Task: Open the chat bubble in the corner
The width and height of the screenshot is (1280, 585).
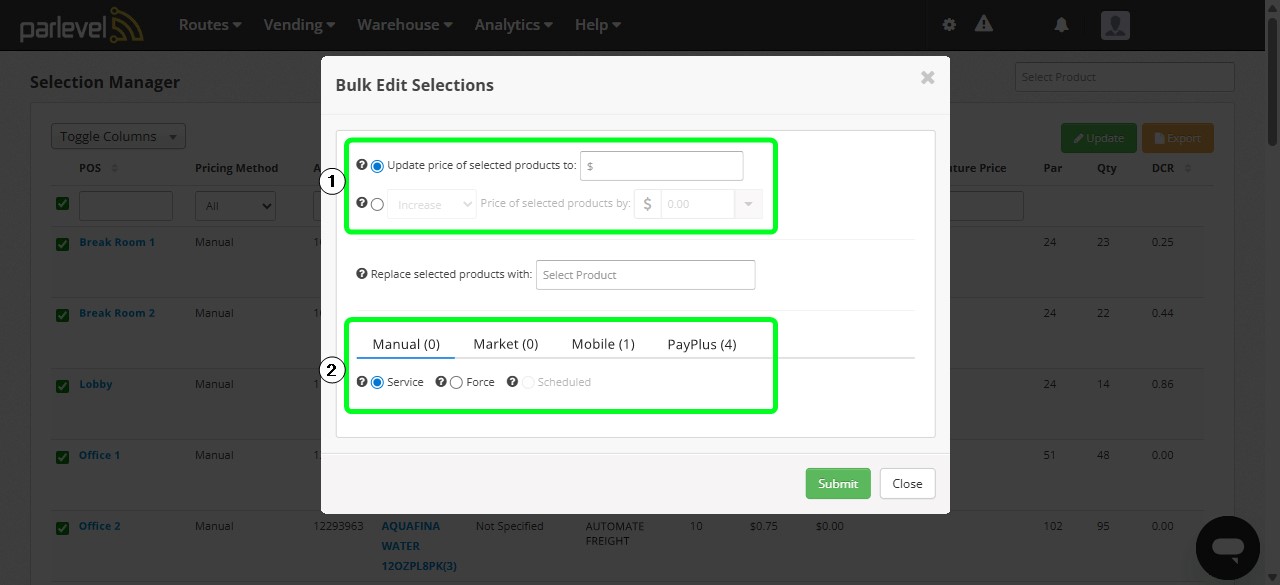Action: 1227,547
* * *
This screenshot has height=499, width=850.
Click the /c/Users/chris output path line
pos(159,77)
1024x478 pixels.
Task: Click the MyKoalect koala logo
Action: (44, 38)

→ 作業内容: 上の資料のうち、文字列「height」を含む行がいくつあるかを数字だけで答えよ。大文字と小文字は区別する。

→ 完成した解答: 2